The lanes and by-lanes of Kashmir have gained a reddish hue as blood and gut has been spilled incessantly in these streets over the past two decades. This hue is not flagrantly obvious, though it is palpable to those who care. There is something else – unheard shrieks for help and a stinging smell of murder. All this for a cause we honour the most. We are willing to die for it, but have we been able to live up to it.
All of us are grieving deep inside. All of us are threatened and thwarted by the gory stillness of the armed silhouette that lurks ahead of us and behind us. We are weakened by the serendipity of terror. Here in Kashmir, the victims and the victimizers, brush shoulders with each other every now and then, but no words are spoken – a silence has descended upon our land. A pantheon of dead and debris has assembled in our hearts. We walk around like zombies infused with synthetic life. We push on hurtling each other ahead towards a fire that is fuelled by all that is animate, hoping we might stumble upon the ennobled path. Drenched, as if by acid rain, we droop like withering vines, while our orchids are set on fire; we are a people who have forgotten what life really feels like.

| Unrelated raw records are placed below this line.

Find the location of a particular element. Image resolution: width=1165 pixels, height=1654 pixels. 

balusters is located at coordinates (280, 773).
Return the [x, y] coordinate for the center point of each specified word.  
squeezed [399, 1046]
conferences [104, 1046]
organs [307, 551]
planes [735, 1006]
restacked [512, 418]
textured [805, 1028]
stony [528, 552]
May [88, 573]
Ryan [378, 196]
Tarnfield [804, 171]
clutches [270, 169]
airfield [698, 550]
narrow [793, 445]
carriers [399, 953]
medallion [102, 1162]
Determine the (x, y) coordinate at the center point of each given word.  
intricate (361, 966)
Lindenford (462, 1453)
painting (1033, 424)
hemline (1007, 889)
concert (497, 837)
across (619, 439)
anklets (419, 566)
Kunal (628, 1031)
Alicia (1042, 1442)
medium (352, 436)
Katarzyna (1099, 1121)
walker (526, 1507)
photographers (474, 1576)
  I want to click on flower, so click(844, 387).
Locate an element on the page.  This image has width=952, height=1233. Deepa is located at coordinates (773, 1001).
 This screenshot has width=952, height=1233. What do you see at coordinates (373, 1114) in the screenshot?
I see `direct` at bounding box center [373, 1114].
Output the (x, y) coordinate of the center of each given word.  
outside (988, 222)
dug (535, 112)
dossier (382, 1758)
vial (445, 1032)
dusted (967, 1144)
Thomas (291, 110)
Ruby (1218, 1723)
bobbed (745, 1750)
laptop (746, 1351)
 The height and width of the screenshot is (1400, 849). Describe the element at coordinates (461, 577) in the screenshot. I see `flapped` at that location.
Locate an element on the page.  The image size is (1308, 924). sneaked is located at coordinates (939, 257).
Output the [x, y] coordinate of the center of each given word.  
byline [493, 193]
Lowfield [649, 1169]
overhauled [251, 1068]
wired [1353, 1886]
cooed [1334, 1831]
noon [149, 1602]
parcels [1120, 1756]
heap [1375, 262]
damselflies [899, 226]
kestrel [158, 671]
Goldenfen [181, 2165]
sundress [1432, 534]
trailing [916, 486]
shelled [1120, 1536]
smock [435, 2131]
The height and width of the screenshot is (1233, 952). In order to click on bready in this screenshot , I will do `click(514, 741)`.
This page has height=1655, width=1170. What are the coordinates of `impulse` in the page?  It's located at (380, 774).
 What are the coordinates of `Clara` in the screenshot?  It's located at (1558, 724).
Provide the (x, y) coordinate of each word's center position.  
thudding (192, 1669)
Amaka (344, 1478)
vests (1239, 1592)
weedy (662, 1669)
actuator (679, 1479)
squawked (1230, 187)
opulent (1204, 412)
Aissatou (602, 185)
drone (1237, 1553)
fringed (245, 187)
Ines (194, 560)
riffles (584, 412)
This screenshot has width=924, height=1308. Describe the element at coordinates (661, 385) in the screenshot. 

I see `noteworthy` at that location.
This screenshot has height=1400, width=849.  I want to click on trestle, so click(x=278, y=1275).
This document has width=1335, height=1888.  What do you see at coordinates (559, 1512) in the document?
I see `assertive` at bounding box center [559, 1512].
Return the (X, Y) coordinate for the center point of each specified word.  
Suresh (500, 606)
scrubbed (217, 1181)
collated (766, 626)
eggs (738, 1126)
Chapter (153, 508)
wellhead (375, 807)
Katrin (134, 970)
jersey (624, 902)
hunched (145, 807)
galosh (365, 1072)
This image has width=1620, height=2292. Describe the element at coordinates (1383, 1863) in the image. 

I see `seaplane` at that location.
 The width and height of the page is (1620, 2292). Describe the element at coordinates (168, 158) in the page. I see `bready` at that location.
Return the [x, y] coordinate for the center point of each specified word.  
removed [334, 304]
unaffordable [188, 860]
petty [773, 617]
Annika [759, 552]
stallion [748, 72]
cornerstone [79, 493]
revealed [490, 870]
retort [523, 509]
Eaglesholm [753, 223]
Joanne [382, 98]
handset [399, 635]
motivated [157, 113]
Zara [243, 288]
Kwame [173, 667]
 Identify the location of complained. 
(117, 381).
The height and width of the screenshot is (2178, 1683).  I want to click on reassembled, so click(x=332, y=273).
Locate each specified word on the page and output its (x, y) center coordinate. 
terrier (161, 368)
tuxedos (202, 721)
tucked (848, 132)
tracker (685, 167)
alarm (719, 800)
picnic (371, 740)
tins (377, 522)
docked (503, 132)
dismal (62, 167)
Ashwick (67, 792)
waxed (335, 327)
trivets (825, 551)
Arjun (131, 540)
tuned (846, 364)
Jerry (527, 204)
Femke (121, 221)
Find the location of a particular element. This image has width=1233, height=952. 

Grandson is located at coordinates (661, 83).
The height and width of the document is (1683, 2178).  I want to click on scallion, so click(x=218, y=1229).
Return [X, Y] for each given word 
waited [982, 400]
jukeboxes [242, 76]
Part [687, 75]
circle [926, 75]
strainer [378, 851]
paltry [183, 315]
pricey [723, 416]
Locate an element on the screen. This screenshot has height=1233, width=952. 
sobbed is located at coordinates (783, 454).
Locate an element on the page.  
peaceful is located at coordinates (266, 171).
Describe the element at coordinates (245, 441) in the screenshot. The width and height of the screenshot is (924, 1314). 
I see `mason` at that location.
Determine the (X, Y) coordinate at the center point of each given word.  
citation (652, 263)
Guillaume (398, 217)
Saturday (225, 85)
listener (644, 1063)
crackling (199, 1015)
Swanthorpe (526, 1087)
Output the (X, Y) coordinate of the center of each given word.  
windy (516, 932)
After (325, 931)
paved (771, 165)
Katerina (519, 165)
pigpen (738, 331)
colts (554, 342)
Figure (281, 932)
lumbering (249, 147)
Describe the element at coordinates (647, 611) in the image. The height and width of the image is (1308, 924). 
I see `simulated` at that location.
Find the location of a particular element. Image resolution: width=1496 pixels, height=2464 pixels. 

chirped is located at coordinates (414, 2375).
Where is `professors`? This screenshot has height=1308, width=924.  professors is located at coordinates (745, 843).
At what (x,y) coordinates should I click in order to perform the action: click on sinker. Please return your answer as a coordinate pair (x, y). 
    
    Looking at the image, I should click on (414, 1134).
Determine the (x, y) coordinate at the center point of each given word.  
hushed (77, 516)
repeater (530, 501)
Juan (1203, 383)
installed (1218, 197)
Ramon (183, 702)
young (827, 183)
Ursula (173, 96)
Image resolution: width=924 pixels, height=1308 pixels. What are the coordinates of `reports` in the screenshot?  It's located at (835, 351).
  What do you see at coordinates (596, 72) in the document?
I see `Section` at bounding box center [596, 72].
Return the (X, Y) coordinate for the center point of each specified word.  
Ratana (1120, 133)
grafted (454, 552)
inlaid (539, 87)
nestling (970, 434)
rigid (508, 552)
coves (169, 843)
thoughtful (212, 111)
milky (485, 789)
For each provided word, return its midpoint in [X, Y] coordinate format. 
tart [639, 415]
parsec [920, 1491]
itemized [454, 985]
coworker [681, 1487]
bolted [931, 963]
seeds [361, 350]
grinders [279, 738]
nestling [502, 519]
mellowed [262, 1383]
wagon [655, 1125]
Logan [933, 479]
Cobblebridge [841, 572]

Our customary courtesy has spelt doom for us while our traditions have fallen to rot. We are left at the ease and pleasure of strangers who never smelt our bread. We stand in the line of invisible fire and unjustified ire. We are a people who still believe, freedom is just a foothold away.
But on our way back home, we often forget that freedom is not a solitary word. Freedom is the undercurrent of revolution and definitely not all of it. Freedom is a concept, an entitlement, a refuge. While we walked our walk, braving the bullets, we attached too much meaning to the word “freedom” and subjected it to unheeding patronage and in due course of time we forgot the revolution. We committed a mistake when we forgot that revolution belongs to the people while freedom as an idea is nurtured and nourished by the elite.
When people tread the path of revolution the attainment they envision at the end of the journey is freedom, but the fact remains that the path itself is liberating. We started a revolution and abandoned it for what we aimed to achieve. We are a brave people and history stands witness to that, but we ought to learn to keep our nerve, for often the zest of revolution is lost to an impatient nerve. Revolution beseeches blood, but that is not the only thing that keeps it burning. Revolution demands that people who engender it, also live up to it. At the onset we were with the revolution, all of us, and then slowly we fell out of sync. Our lifestyles today signify a pompous departure from what we stand for. We still brave the bullets, but, sorry to say, we are not revolutionaries any more. We may wait upon the conceptualized version of our freedom and perhaps even attain it, but perhaps we will realize later that we did not gain what we intended to. It would most certainly be an exemption at the most or a paraphrased ideal. We are oppressed and for us, as a people, it is necessary to walk the line of revolution which starts within us and not without.